Giving Compass' Take:

• The Pacific Business Group on Health Care Transformation Task Force published a report on high-need, high-cost patients who have complex medical conditions and how health care providers can face the unique challenges that come with caring for those types of patients.  

How will this change the health care system as a whole? 

• Read about how human service organizations need to collaborate more in order to provide the most effective healthcare.


The Pacific Business Group on Health and the Health Care Transformation Task Force have released a report and contracting tool to assist providers and payers with the care management of high-need, high-cost patients. HNHC patients, a small number of individuals with complex medical, social and behavioral needs, makeup 5% of the U.S. population but account for roughly 50% of the country’s annual healthcare spending.
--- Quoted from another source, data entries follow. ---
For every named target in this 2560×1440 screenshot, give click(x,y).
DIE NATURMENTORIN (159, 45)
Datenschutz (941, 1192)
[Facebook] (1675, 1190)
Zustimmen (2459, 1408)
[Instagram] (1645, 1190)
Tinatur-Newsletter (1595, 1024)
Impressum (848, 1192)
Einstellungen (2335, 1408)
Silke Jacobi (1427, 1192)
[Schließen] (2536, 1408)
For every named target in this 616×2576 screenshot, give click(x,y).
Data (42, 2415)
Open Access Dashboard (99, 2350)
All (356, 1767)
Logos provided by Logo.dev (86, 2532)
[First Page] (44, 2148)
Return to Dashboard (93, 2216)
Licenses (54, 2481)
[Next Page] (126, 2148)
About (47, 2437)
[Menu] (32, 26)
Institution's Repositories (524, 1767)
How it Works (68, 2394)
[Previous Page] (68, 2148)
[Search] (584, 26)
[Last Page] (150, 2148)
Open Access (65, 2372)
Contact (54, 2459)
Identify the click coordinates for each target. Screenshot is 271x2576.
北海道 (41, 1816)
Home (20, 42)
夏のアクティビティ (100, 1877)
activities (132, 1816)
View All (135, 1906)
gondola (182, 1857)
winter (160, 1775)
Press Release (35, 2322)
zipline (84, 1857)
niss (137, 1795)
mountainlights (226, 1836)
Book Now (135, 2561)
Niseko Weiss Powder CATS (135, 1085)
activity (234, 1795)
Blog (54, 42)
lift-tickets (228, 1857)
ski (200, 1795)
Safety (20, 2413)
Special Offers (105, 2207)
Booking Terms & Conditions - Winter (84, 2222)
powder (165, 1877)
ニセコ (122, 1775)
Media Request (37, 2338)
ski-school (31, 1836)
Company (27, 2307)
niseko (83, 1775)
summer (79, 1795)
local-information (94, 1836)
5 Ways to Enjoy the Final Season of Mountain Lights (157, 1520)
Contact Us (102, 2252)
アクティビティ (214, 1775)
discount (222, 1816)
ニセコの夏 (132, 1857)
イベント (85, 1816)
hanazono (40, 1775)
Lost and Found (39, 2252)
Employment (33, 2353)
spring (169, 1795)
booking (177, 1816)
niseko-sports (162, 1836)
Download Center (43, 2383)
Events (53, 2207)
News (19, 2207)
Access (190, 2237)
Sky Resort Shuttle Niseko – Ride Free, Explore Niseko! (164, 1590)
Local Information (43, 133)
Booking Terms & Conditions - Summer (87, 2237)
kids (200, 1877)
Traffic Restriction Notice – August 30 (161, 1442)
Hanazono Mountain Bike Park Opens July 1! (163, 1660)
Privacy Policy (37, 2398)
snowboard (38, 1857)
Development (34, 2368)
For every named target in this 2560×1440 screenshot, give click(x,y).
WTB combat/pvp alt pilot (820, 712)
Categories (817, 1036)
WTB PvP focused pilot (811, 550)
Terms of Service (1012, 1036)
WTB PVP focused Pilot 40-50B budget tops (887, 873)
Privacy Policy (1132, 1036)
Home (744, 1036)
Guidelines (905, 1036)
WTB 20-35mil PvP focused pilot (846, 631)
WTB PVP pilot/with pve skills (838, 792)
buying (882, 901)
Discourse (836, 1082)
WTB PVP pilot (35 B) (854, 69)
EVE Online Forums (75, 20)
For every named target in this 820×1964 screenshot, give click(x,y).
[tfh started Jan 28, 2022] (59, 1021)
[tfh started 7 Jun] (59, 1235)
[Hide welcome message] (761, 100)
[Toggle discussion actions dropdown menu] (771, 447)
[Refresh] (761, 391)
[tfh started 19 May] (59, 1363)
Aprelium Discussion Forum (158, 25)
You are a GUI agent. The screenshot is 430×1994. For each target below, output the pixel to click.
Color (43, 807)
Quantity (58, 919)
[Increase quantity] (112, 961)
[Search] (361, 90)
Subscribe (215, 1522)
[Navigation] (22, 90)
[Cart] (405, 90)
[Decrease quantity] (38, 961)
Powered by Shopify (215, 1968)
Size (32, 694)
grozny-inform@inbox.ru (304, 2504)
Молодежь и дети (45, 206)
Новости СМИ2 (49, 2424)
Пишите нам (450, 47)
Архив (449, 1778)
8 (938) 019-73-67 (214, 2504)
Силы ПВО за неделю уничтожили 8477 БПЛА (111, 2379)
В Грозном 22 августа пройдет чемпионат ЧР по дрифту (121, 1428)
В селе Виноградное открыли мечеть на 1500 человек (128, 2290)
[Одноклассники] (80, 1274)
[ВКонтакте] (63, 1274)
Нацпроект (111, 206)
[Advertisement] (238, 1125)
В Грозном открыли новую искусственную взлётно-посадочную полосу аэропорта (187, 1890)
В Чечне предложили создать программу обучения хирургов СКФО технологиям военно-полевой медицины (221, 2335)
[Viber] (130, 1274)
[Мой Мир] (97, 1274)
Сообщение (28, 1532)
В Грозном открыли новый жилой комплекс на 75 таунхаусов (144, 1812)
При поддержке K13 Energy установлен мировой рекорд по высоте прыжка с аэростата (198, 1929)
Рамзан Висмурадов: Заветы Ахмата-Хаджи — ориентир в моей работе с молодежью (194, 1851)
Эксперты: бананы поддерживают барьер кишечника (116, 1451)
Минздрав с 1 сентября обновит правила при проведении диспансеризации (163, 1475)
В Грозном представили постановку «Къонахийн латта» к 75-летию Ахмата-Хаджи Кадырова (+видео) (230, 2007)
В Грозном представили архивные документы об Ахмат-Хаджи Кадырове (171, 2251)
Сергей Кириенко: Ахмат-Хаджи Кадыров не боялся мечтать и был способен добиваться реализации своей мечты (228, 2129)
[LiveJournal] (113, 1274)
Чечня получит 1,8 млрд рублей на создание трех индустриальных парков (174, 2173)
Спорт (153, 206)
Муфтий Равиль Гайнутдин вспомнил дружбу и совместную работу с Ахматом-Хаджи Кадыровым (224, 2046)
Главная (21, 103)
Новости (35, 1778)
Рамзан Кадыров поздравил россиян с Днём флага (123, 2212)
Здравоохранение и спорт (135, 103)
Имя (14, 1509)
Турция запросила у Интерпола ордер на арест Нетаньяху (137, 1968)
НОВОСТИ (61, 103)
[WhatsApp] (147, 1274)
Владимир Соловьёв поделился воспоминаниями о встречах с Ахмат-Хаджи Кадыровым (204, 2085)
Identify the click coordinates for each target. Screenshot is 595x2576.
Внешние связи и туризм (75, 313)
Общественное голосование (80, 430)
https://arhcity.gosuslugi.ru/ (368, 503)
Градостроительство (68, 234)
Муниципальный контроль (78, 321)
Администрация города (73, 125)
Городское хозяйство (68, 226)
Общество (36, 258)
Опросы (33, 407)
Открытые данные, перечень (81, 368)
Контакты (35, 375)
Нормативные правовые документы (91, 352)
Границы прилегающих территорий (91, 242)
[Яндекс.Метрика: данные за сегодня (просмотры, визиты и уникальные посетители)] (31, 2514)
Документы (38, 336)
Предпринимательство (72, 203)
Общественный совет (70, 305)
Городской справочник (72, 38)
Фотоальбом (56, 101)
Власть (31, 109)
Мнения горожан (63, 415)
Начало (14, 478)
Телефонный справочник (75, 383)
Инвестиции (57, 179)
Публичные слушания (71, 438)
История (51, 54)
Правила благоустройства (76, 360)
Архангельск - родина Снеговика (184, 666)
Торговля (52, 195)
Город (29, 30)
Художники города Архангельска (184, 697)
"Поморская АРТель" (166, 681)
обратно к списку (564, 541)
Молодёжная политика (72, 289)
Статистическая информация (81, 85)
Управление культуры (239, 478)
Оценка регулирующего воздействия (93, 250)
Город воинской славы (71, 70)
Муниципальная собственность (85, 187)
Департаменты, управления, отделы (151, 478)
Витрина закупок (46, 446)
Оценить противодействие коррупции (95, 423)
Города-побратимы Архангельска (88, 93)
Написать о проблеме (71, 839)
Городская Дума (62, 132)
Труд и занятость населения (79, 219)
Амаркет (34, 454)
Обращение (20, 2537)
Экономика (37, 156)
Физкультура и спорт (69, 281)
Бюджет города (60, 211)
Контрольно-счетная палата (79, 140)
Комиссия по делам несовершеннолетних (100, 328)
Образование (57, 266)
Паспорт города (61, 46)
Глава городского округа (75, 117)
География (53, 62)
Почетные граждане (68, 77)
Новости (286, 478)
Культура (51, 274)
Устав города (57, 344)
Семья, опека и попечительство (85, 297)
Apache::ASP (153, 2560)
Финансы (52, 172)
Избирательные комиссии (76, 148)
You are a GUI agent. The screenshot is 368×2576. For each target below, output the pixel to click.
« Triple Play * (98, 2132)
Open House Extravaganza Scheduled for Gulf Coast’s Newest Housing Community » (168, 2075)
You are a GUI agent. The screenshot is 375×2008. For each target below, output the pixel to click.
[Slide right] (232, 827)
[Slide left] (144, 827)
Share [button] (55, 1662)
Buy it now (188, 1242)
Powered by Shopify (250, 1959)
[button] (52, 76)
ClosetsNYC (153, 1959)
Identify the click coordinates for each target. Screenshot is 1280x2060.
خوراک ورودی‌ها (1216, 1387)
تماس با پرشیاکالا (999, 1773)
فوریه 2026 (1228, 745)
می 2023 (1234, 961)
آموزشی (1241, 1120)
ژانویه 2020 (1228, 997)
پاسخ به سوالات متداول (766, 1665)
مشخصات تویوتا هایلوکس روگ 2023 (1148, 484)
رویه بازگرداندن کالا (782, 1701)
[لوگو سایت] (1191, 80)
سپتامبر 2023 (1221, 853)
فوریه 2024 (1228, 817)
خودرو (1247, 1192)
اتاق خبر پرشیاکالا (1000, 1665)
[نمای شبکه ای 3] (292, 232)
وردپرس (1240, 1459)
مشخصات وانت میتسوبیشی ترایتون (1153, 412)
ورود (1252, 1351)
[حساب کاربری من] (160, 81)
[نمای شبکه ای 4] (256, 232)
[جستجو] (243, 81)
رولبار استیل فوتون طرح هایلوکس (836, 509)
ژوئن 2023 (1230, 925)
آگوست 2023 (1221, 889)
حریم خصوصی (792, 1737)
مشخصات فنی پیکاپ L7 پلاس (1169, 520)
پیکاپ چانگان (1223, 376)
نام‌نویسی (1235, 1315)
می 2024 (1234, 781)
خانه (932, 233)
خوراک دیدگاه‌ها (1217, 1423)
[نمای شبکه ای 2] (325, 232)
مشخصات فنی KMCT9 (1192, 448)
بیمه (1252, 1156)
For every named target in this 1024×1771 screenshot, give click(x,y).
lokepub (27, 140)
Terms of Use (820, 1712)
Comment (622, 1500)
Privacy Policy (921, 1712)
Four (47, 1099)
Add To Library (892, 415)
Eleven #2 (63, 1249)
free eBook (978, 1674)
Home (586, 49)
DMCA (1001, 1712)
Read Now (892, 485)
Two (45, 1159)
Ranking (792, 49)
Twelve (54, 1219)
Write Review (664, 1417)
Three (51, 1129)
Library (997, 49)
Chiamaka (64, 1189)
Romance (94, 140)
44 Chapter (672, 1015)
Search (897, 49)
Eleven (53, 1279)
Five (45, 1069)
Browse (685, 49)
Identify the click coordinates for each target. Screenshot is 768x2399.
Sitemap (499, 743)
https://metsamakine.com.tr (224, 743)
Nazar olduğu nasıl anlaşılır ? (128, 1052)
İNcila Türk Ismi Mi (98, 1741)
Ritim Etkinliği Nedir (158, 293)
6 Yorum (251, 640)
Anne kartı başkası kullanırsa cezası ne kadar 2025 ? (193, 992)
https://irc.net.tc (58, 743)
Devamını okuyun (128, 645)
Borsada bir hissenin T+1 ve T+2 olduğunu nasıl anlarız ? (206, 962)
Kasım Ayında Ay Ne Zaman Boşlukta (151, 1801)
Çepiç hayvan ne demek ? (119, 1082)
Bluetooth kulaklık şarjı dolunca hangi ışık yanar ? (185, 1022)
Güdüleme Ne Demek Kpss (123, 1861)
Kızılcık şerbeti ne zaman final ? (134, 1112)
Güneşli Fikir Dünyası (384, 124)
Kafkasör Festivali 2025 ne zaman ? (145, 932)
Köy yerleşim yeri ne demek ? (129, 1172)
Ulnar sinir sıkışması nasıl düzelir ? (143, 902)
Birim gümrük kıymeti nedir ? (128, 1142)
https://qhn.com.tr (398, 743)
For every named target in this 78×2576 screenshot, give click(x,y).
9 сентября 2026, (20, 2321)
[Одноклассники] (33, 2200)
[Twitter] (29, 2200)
These patients, many of whom live with three or more chronic conditions, use the largest proportion of healthcare resources in the U.S. Improving their care has long been a priority for the industry.

“High-need high-cost contracting is where you have these more advanced provider systems that are contracting primarily or exclusively for medically-complex patients,” Caitlin Sweany-Mendez, director of transformation facilitation and support at the task force, explained. “It tends to be a bit more sophisticated and flexible” with how people are identified and targeted as compared to whole population contracting.

Key suggestions in HNHC-targeted contracting for delivery system executives include factoring in the importance of service area demographic variations in program design, ensuring that contracts last at least three years to allow the organization to develop and being thoroughly ready before moving toward advanced risk or fully capitated contracts.

Although the report found guaranteed access to data is a good tactic in identifying HNHC populations and properly managing their needs (along with real-time data updates, enrollment data sharing and supplemental health information), data sharing is currently underused by care managers.

A barrier to widespread adoption of HNHC programs is return on investment and worry around receiving adequate payment for service, although the move to value-based payment by payers increases provider accountability in quality of care and cost containment.